EXERCISE PROMPT: Would you restate every entry that follows, word for word, and leave out the pictures?
________________________
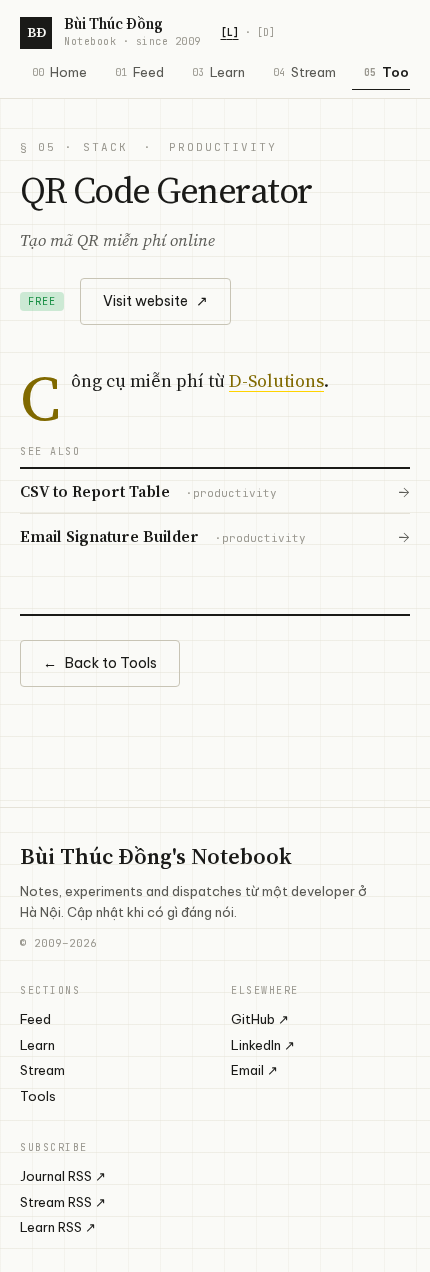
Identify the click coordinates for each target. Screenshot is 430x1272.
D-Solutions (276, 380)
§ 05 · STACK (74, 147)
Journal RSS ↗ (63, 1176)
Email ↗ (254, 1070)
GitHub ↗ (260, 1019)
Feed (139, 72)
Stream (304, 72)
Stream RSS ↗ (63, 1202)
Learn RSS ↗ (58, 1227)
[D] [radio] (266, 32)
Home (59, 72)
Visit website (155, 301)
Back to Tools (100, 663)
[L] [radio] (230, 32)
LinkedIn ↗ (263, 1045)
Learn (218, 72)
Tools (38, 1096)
________________________
OUTPUT OF THE TASK:
Identify the click coordinates for each target. Screenshot is 430x1272.
D-Solutions (276, 380)
§ 05 · STACK (74, 147)
Journal RSS ↗ (63, 1176)
Email ↗ (254, 1070)
GitHub ↗ (260, 1019)
Feed (139, 72)
Stream (304, 72)
Stream RSS ↗ (63, 1202)
Learn RSS ↗ (58, 1227)
[D] [radio] (266, 32)
Home (59, 72)
Visit website (155, 301)
Back to Tools (100, 663)
[L] [radio] (230, 32)
LinkedIn ↗ (263, 1045)
Learn (218, 72)
Tools (38, 1096)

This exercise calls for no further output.